## What the task requires
Restate, exactly as written, the entries below from the line that holds "Task: Click the help question mark icon" through the line that holds "This screenshot has height=868, width=1400.". Pictures are not part of the copy.

## Pixel coordinate grounding data
—————
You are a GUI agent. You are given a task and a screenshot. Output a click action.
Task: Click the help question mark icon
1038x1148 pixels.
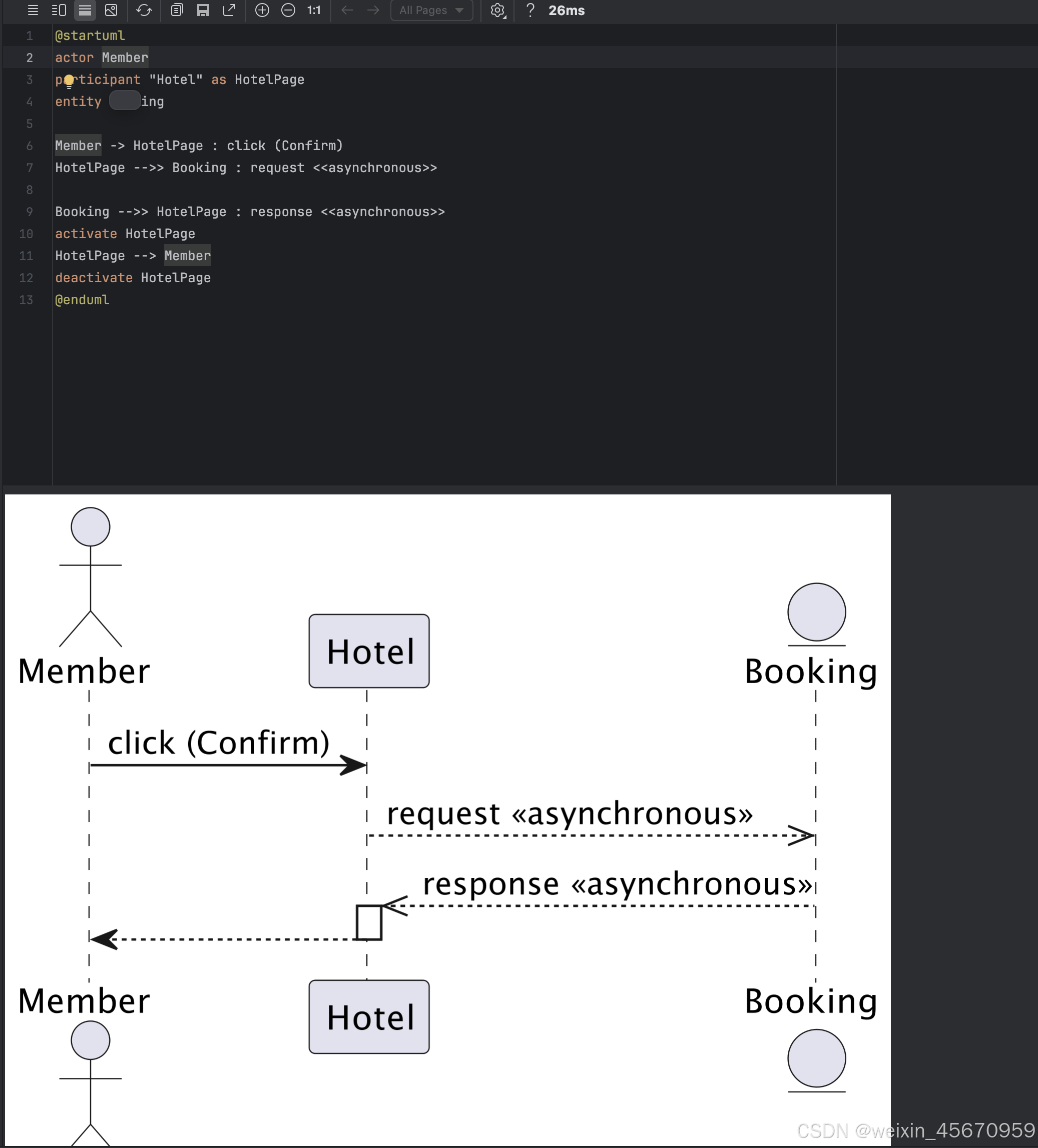click(x=530, y=10)
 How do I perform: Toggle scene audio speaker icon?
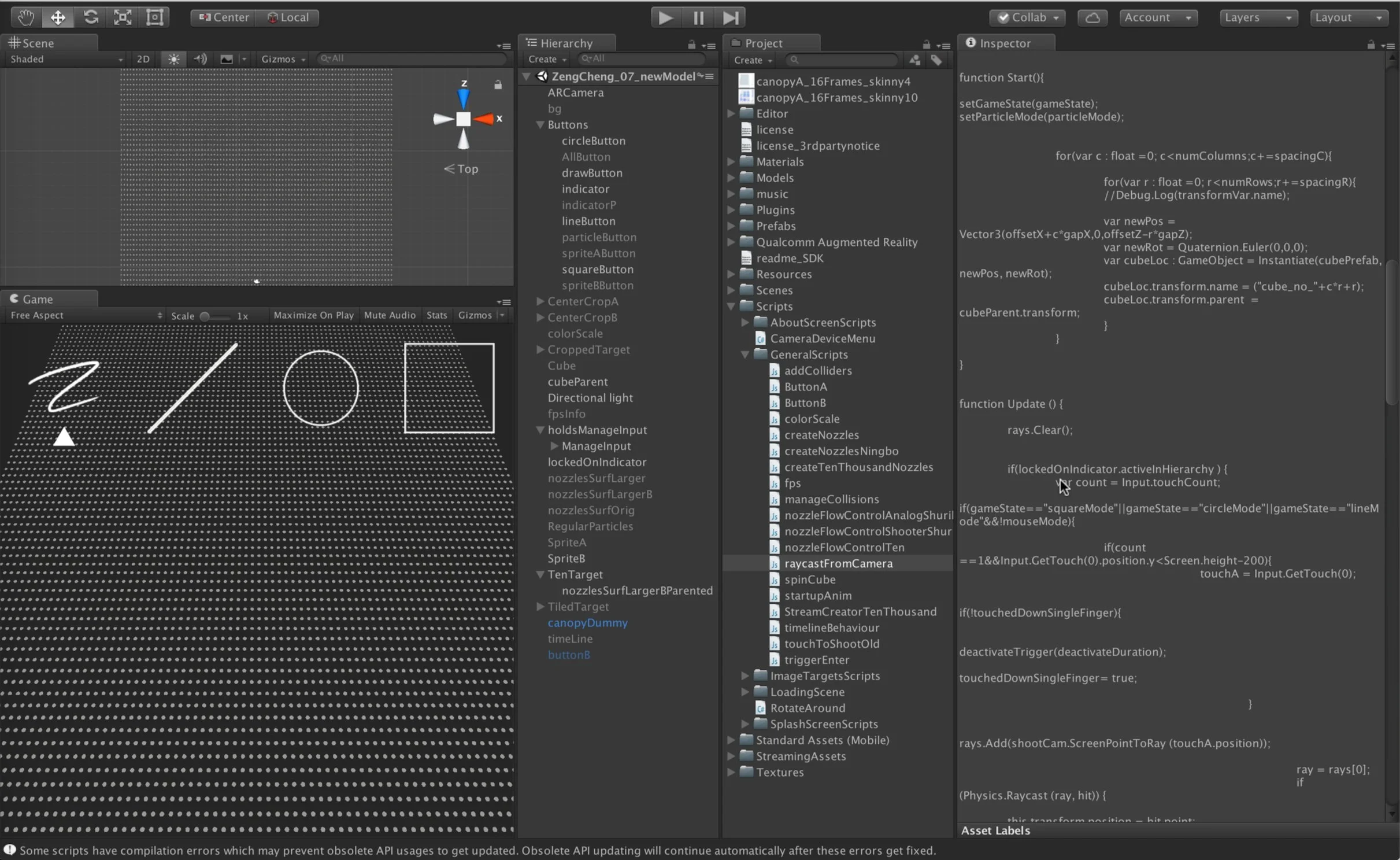point(200,59)
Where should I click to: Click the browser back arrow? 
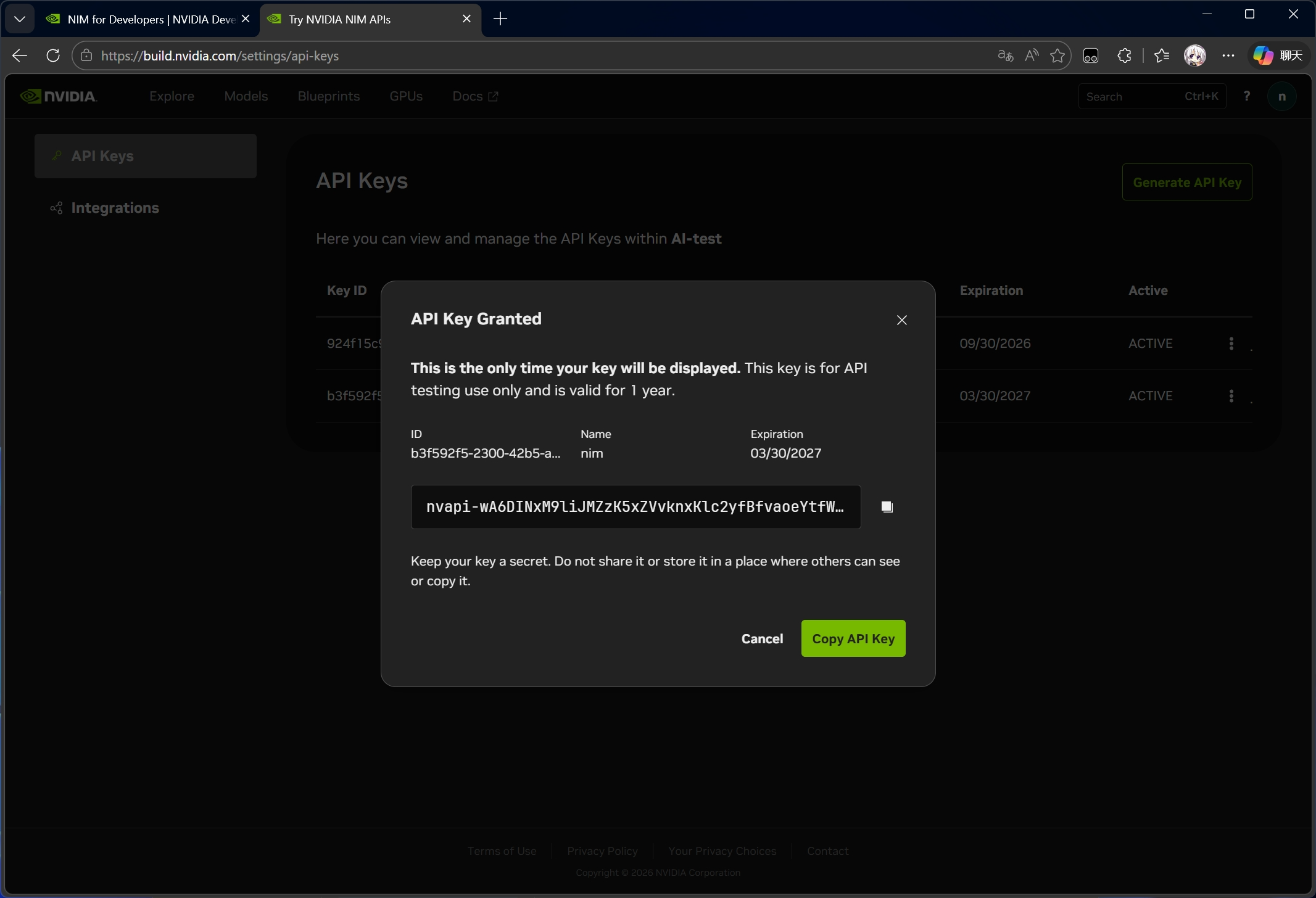coord(19,56)
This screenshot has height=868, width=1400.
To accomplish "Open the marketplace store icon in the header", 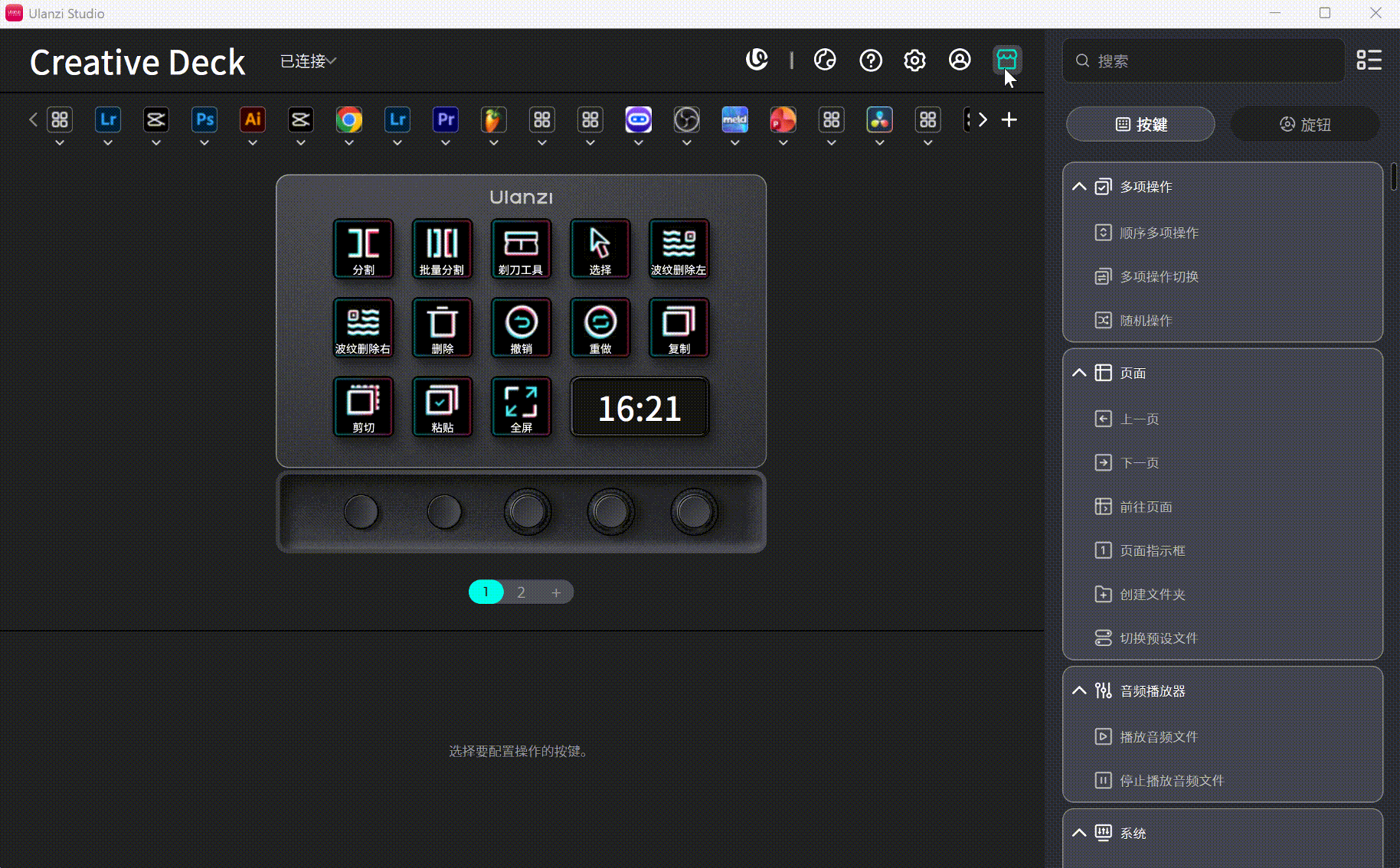I will pyautogui.click(x=1007, y=60).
—————
## Task result
Task: Click the help question mark icon
1038x1148 pixels.
click(x=530, y=10)
 How do I perform: Toggle scene audio speaker icon?
point(200,59)
Where should I click to: Click the browser back arrow? 
coord(19,56)
This screenshot has height=868, width=1400.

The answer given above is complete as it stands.